The negative results in plasma after ibuprofen treatment in both humans and monkeys were unexpected. Although IV administration should have resulted in near complete systemic drug delivery, it is important to confirm adequate drug levels in plasma in humans. Because the half-life of ibuprofen is approximately 2 h in plasma , drug levels were measured in samples at 0, 1, 2, 4, and 8 h after infusion. For comparison, we also analyzed the monkey CSF and plasma samples at 0, 2, 4, and 8 hours after oral dosing with 100 mg/kg ibuprofen. In humans, the highest plasma levels of ibuprofen were seen at 1 hour, the first time sampled, and returned to baseline levels by 8 h (Fig. 5a). The maximum average concentration of total ibuprofen (bound and unbound) (Cmax total) was 441.63 ± 113.84 (mean ± SD) μM (Table 2). Because ibuprofen has been reported to be ~99 % bound to plasma proteins , free unbound concentration of ibuprofen was estimated to be approximately 4.4 μM. In monkeys, ibuprofen concentrations were highest at 2 h, again the first sampled time point, after oral administration in all but one animal in both plasma and CSF (Fig. 5b,c). The Cmax total in CSF was 12.24 μM, which is ~ 1 % of the Cmax total in plasma (1060.33 μM) (Table 2). Comparing the area under curve from 0 to 8 h, the calculated CSF:plasma ratio was about 0.01 in monkeys after a single dose of 100 mg/kg ibuprofen (Table 2), consistent with the generally low brain penetration of NSAIDs [39, 40]. Finally, interleukin (IL)-1β and IL-6 levels were assayed from human plasma and, not surprisingly, there were no differences between control and ibuprofen-treated groups (data not shown) because there is no documented suppression of these inflammatory markers by ibuprofen in healthy individuals .

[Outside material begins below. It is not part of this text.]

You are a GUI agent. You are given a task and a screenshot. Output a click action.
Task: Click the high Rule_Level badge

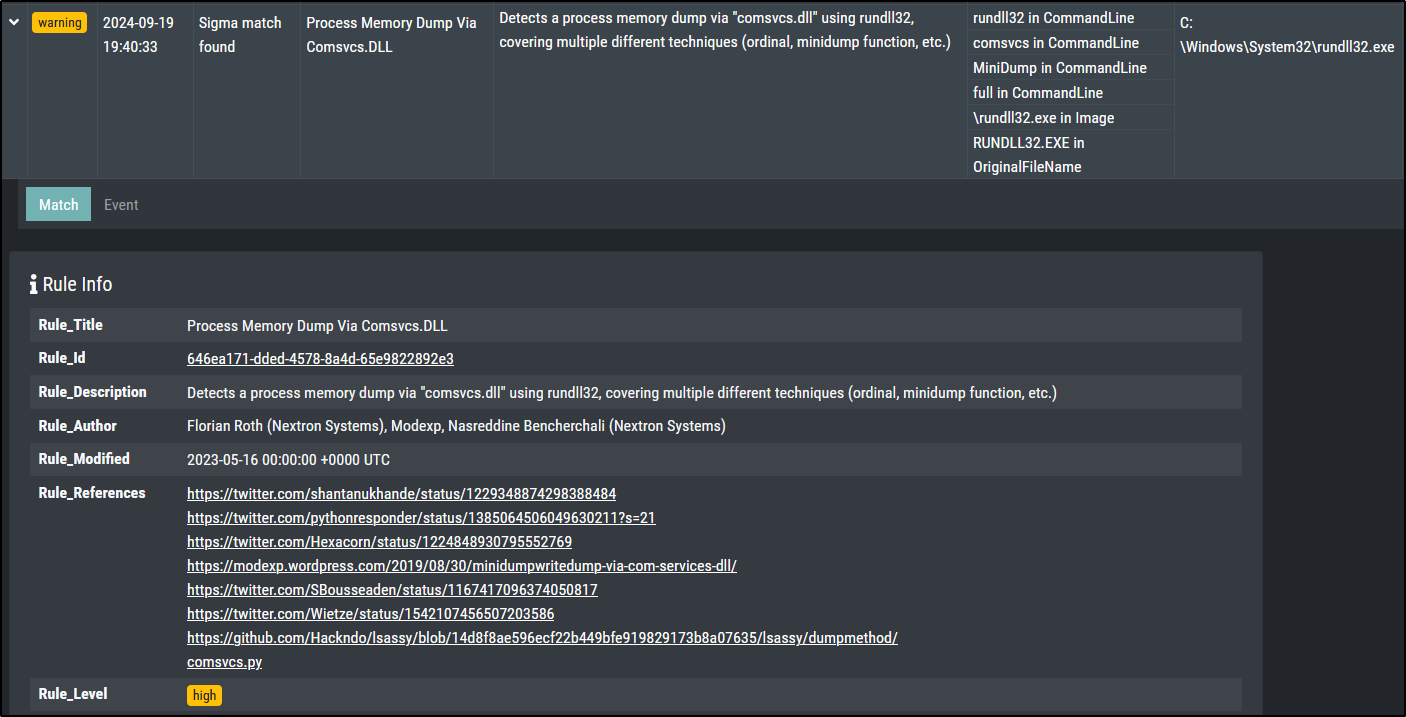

In this study, we sought to test whether ibuprofen demonstrates any GSM activity in plasma and CSF in nonhuman primates and humans following acute dosing. Contrary to previous in vitro studies, a single high dose of ibuprofen did not modulate Aβ levels as would be predicted if the compound has γ-secretase modulating activity in vivo at the dose given acutely. At a high dose, but within the therapeutic dosing range (i.e., 800 mg IV-ibuprofen), there were no changes in Aβ levels in human plasma. Even higher doses in nonhuman primates, 100 mg/kg, failed to demonstrate Aβ42 reduction in CSF or plasma. In contrast, a second-generation GSM, GSM-1, demonstrated potent changes in Aβ42 and Aβ38 levels in CSF and plasma in monkeys indicative of γ-secretase modulation. These latter findings showed that γ-secretase complex can be modulated in primates in a manner consistent with prototypic GSM activity first defined in vitro and in rodents.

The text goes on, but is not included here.